*** Block opens ***

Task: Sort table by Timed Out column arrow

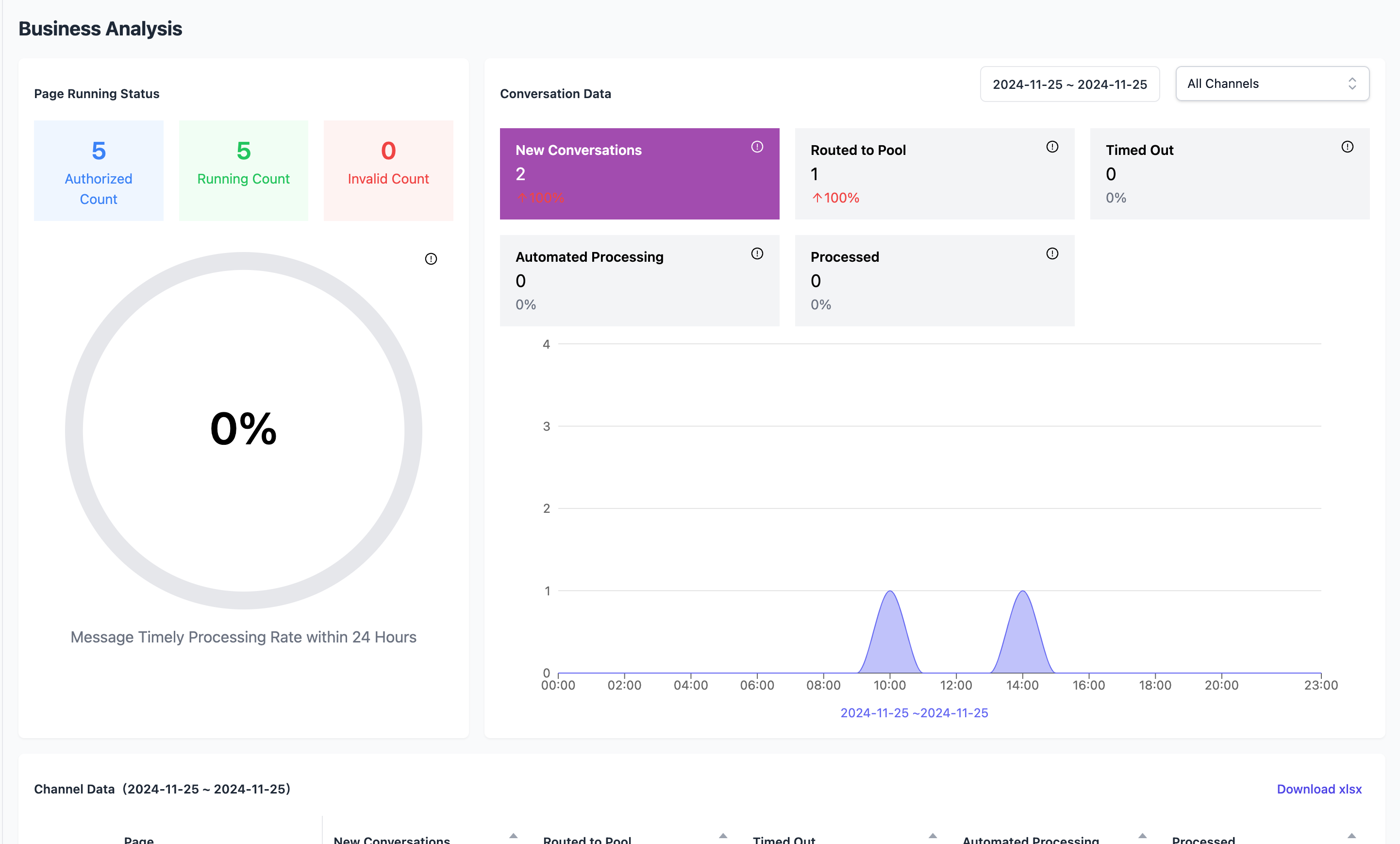Action: (933, 836)
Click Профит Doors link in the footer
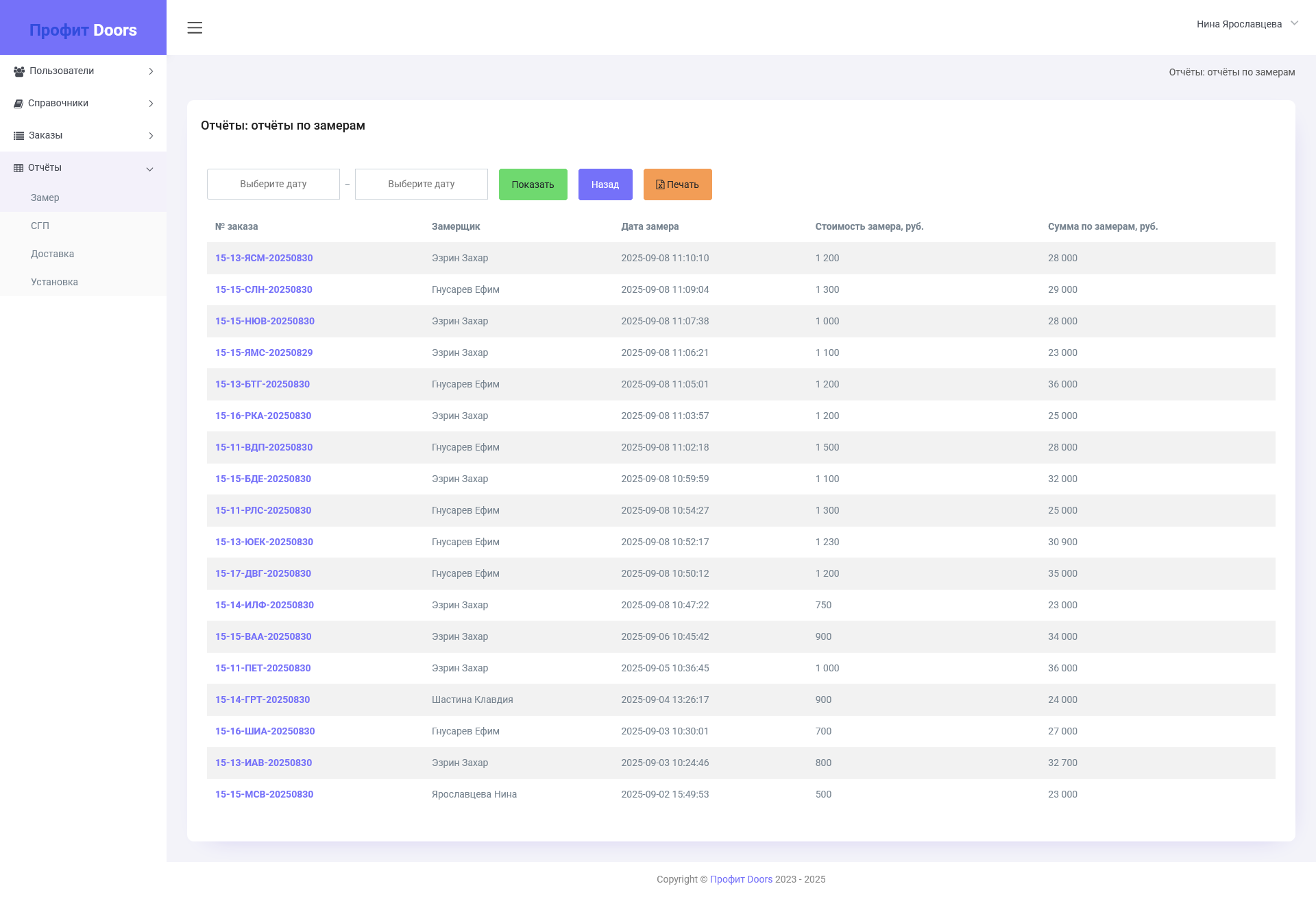Image resolution: width=1316 pixels, height=897 pixels. coord(740,878)
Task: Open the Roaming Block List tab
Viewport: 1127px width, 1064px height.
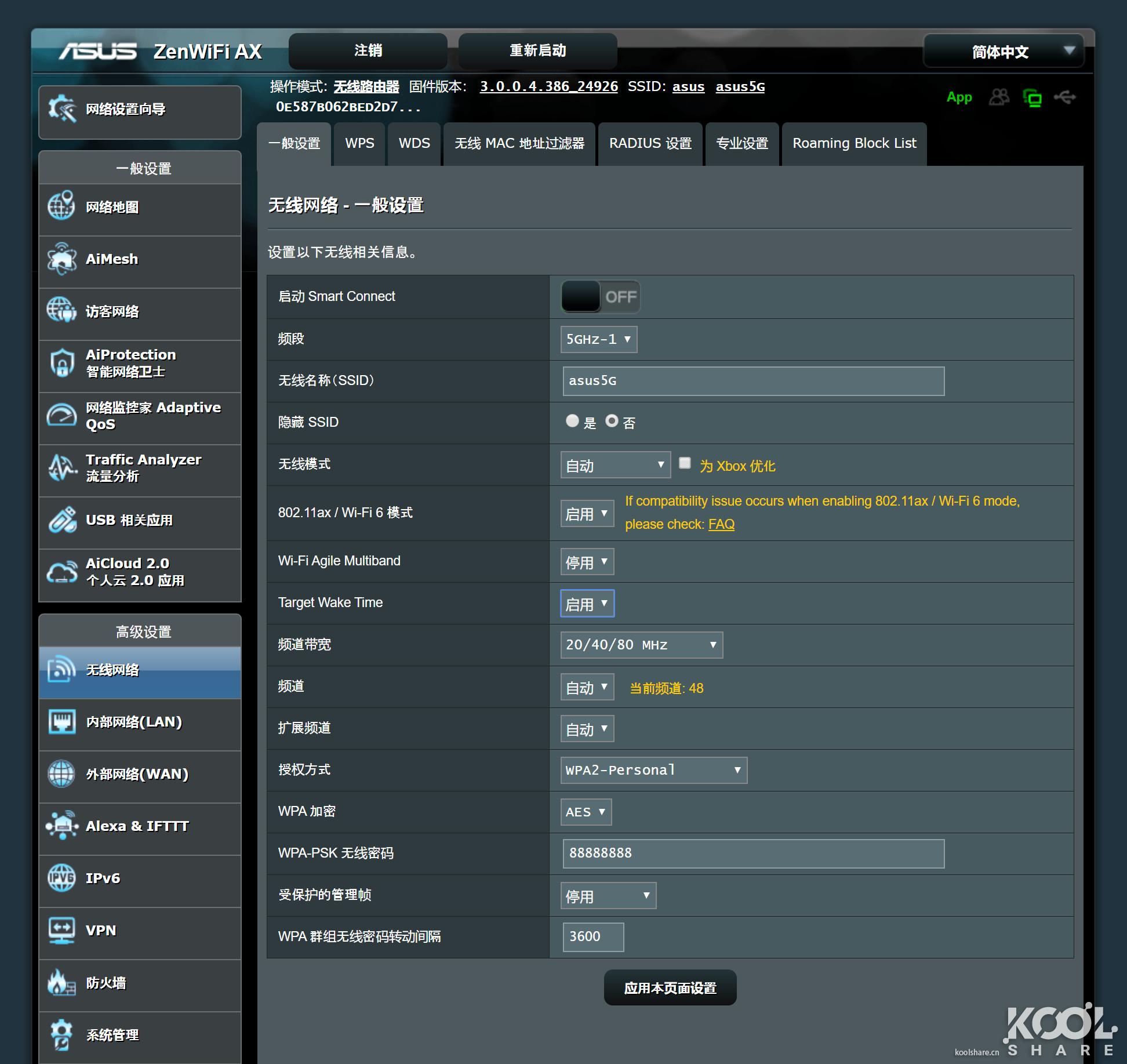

*** Block closes ***

*WHAT YOU SHOULD DO:* The reply should repeat the data in full, exactly as given, and contain no pictures.

*FINAL ANSWER:*
Task: Sort table by Timed Out column arrow

Action: (933, 836)
Click Профит Doors link in the footer
Image resolution: width=1316 pixels, height=897 pixels. coord(740,878)
Task: Open the Roaming Block List tab
Viewport: 1127px width, 1064px height.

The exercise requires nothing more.